§ **DIRECTIONS**:
With the pictures omitted, please transcribe exactly the lines beginning at the one that contains "You are a GUI" and ending with the last line of the records below.

*** RECORDS TO PROCESS ***

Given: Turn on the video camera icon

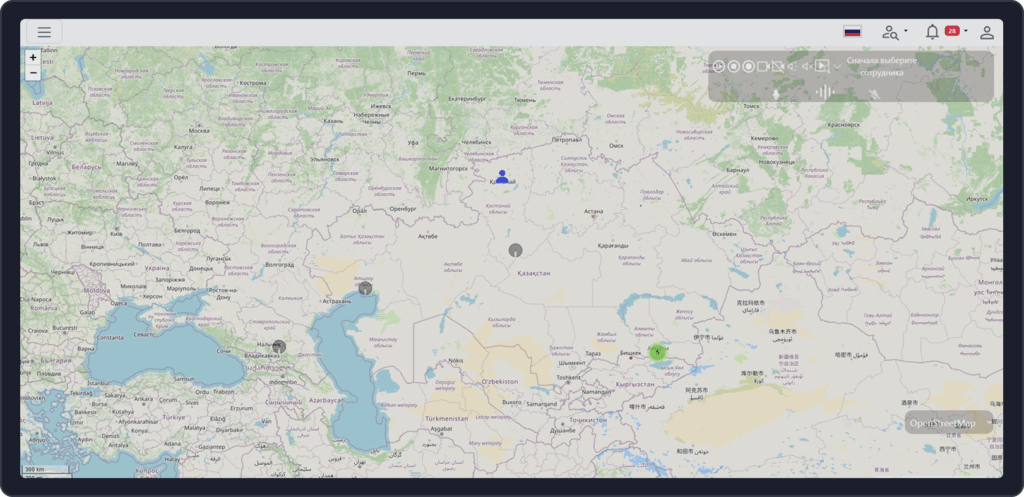Looking at the screenshot, I should pos(763,66).
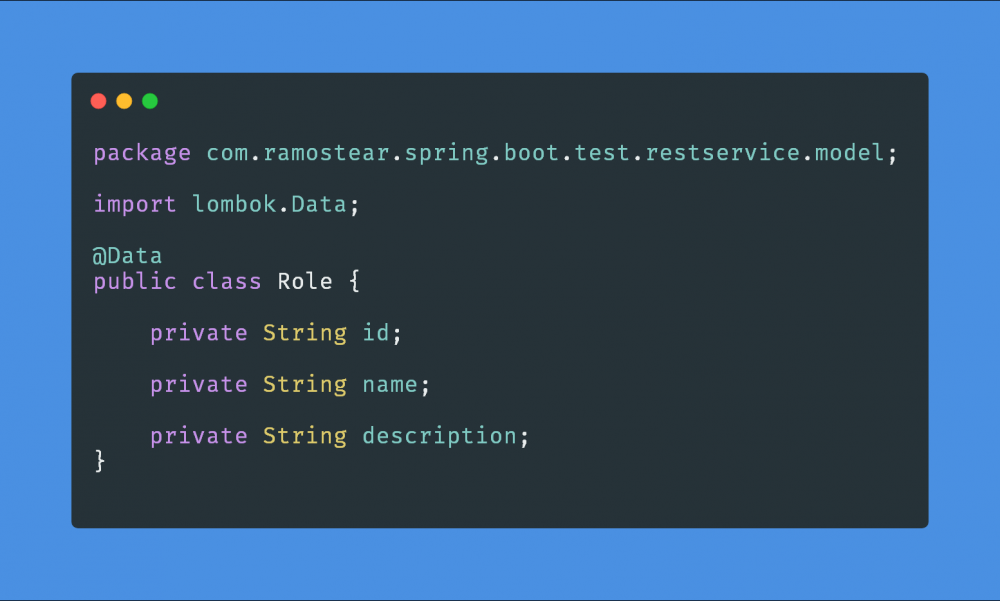Click 'String' type on the id line
The image size is (1000, 601).
(x=305, y=333)
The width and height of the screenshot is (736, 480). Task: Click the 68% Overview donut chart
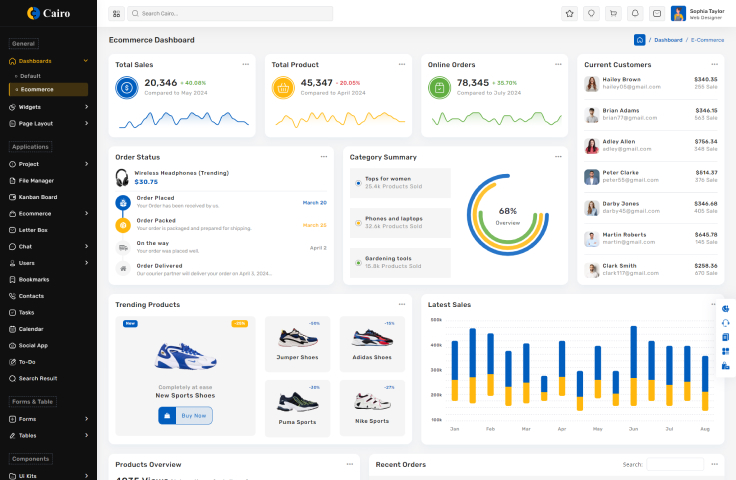tap(508, 214)
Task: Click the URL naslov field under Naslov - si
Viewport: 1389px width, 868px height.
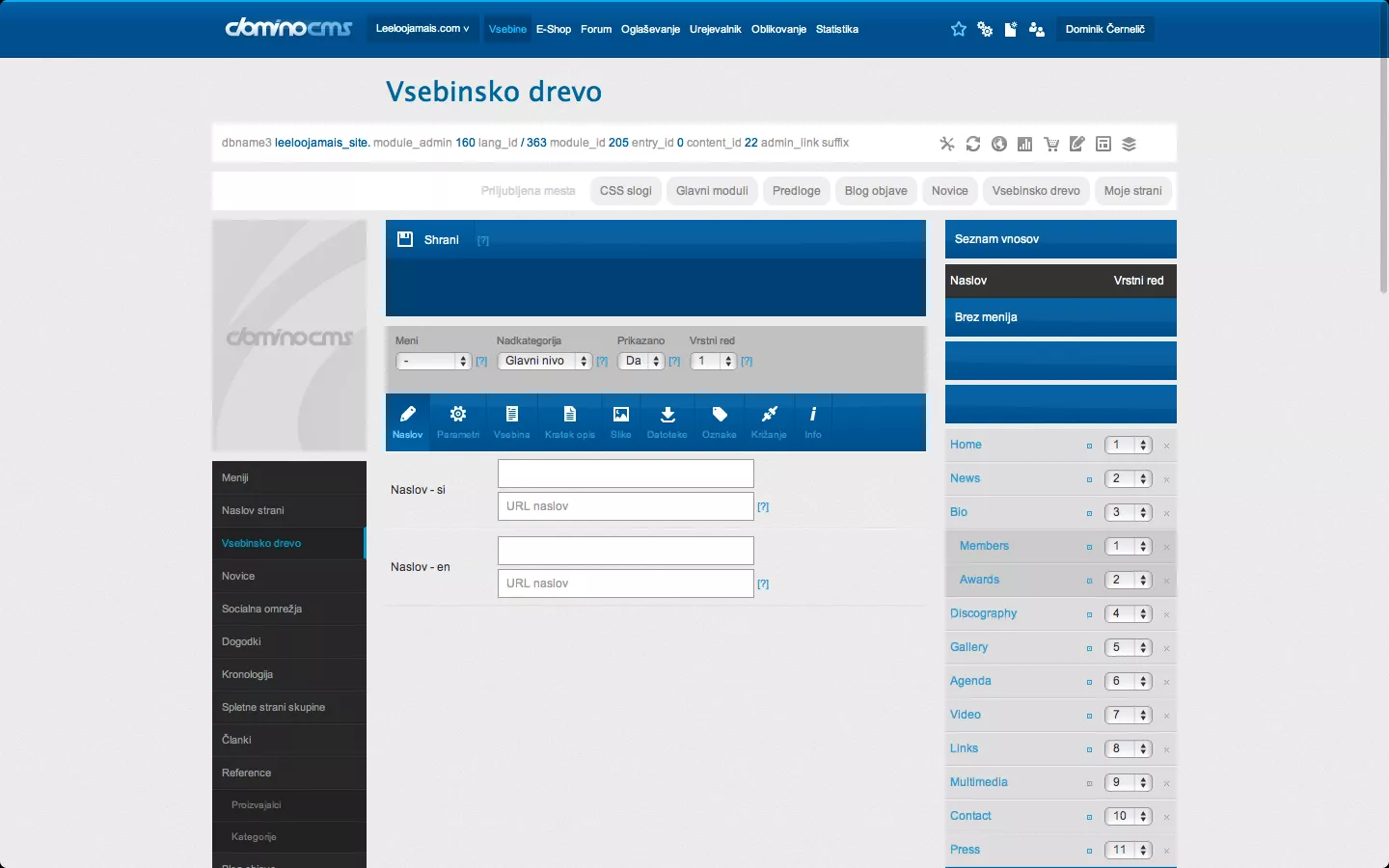Action: 625,506
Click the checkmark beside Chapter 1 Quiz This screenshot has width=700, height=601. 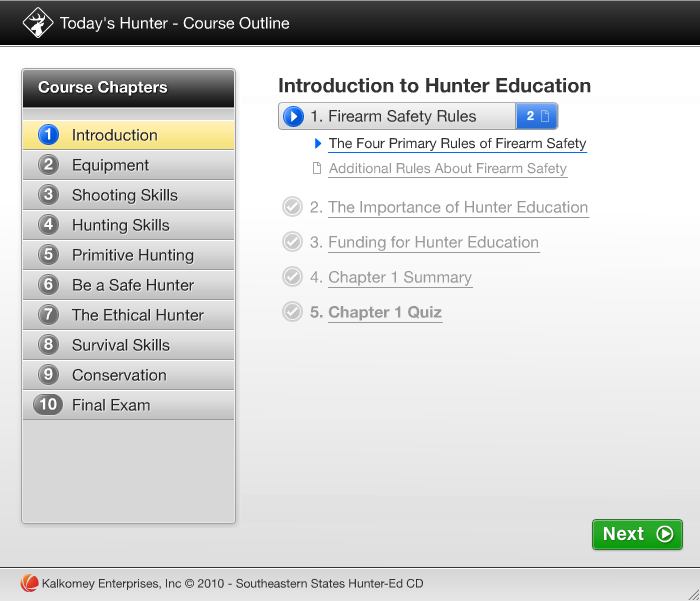coord(292,312)
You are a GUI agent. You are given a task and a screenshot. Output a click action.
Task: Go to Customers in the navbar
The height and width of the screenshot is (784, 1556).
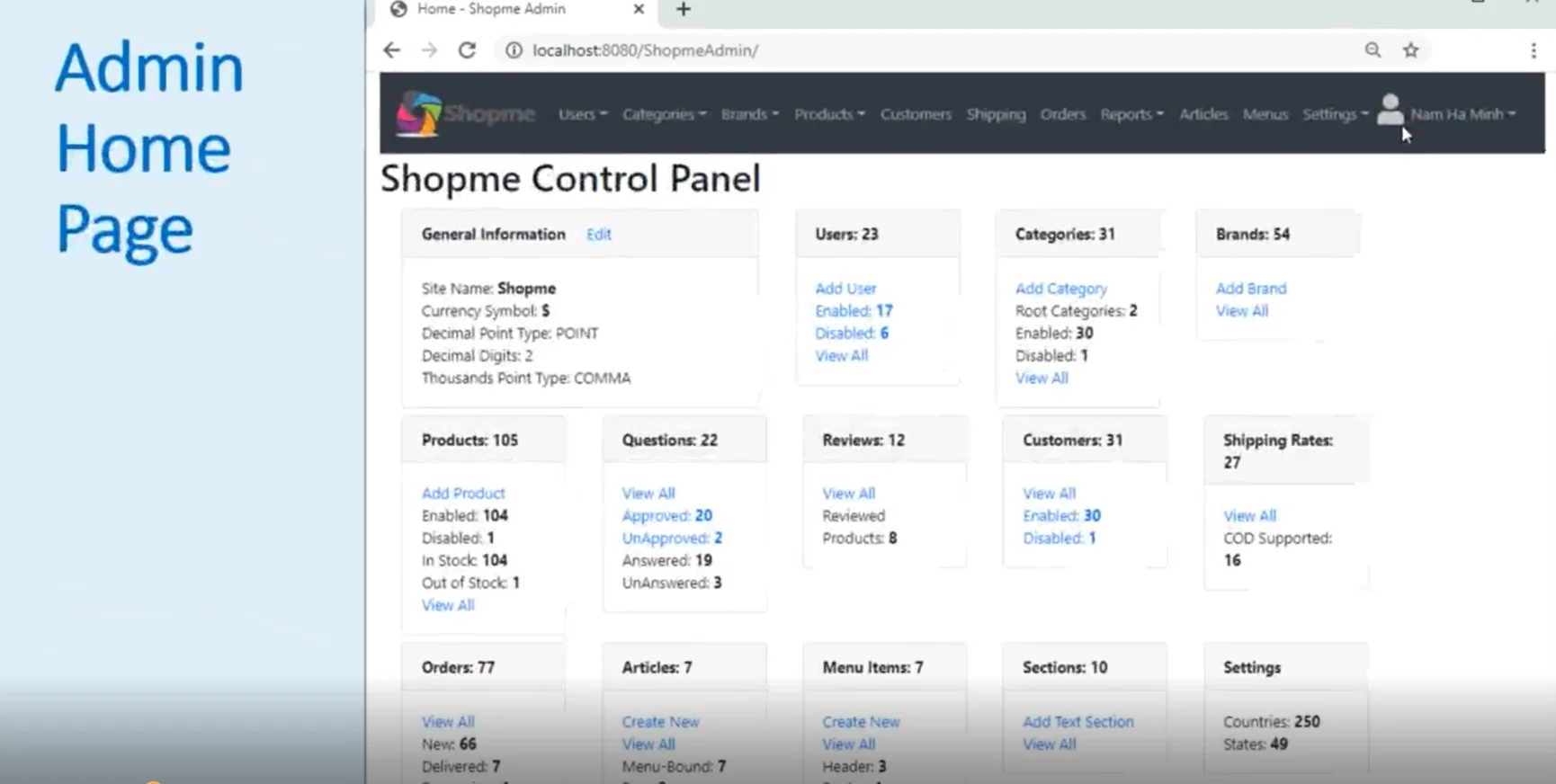pyautogui.click(x=916, y=114)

*** End of RECORDS TO PROCESS ***

§ **ANSWER BOX**:
You are a GUI agent. You are given a task and a screenshot. Output a click action.
Task: Go to Customers in the navbar
The height and width of the screenshot is (784, 1556).
pyautogui.click(x=916, y=114)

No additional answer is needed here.